OSM uses a hundred nanodegrees as the grid resolution ( https://github.com/openstreetmap/OSM-binary/blob/32c3e921665... ). It gives a bit more than 1cm precision.
> The point I'm trying to make is that there are more important sources of error before you get to tectonic movement and GPS drift...
You can absolutely measure tectonic drift on the OSM maps! They've existed long enough for it to be actually significant in a lot of places if you download the old data.
This also comes up all the time when trying to overlap data from local agencies onto the OSM maps. You end up with parcel boundaries visibly off.
For a while I worked on a project related to mapping the ancient world (so you could e.g. click on a ancient city and then see items from museums from that city, references in ancient texts etc) and one of the interesting problems was not just that cities changed over time but that things like coastlines also did.
Sounds super compelling, did it end up launching?
This is a real problem for applications that need to deal with precise locations. For example, if you want to estimate the roof sizes using the aerial imagery and the LIDAR point clouds (e.g. the one from the USGS: https://usgs.entwine.io/data/view.html?r=%22https://s3-us-we... ).
The coordinates do not align precisely in many locations, exactly because of the actual motion of the Earth's surface. Tectonic plates, aquifer depletion, land sliding down the mountain slopes, etc. For practical applications, there are steps in the data processing to fit the different datasets together ("registering" one of them).
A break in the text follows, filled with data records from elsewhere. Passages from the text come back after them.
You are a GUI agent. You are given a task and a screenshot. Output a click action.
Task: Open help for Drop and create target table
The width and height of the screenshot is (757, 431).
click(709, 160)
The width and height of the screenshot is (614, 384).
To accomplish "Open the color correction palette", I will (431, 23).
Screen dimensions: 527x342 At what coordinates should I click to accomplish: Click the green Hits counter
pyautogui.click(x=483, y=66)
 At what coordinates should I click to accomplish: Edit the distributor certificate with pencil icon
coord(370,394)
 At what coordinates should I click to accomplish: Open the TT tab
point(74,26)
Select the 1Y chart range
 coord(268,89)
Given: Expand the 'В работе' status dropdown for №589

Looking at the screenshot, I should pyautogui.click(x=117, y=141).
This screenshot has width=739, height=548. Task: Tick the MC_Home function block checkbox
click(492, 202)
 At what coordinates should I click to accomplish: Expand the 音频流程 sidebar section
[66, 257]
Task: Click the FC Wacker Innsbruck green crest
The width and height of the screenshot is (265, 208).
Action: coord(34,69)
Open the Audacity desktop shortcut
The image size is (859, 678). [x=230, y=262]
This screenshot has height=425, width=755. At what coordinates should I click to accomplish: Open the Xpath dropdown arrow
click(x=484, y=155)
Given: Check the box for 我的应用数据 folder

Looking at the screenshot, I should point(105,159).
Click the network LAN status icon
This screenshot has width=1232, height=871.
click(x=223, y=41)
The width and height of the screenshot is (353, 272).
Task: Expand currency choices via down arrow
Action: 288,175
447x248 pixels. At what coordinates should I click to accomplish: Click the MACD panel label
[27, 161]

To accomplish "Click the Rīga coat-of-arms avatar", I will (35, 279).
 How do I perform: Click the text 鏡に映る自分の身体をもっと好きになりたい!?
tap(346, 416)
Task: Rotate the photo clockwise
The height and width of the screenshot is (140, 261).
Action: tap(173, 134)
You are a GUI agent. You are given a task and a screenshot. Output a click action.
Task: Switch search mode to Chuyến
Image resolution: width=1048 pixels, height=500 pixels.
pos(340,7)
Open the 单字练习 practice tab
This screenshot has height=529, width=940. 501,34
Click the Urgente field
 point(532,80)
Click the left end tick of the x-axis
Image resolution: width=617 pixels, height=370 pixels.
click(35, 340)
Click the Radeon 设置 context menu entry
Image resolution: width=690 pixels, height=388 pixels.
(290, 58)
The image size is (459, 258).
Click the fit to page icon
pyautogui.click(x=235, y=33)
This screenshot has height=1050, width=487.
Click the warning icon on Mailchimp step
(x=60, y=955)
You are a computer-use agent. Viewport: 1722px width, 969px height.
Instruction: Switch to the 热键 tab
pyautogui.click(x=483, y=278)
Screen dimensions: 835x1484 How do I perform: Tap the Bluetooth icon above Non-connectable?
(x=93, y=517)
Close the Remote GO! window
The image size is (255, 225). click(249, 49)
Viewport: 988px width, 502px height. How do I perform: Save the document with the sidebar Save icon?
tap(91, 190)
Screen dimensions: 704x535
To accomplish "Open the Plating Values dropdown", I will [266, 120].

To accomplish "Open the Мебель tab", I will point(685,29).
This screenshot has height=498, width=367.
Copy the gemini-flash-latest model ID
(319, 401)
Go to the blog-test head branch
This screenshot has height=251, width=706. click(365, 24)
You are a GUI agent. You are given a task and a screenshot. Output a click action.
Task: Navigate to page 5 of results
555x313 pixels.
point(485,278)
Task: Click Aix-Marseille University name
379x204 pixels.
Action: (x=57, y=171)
As long as you have timestamped maps, you can reasonably reconstruct the current WGS84 coordinates by fitting the data together.
As geodetic problems go, though, this is trivial small beer stuff compared to, say, stitching together magnetic maps measured on different days or gathered in flight in different flight directions, or normalising continental scale radiometric datasets gathered across decades.
Modern digital post WGS84 mapping is a breeze compared to the days of dealing with chains under tension and stitching together across differing ellipsoids and datums.
Where can I see a heatmap of how many flights went over in the last 24 hours?
Looks pretty, but I have difficulty pinning my location on the map and seeing how many flights actually went over in the last 24h.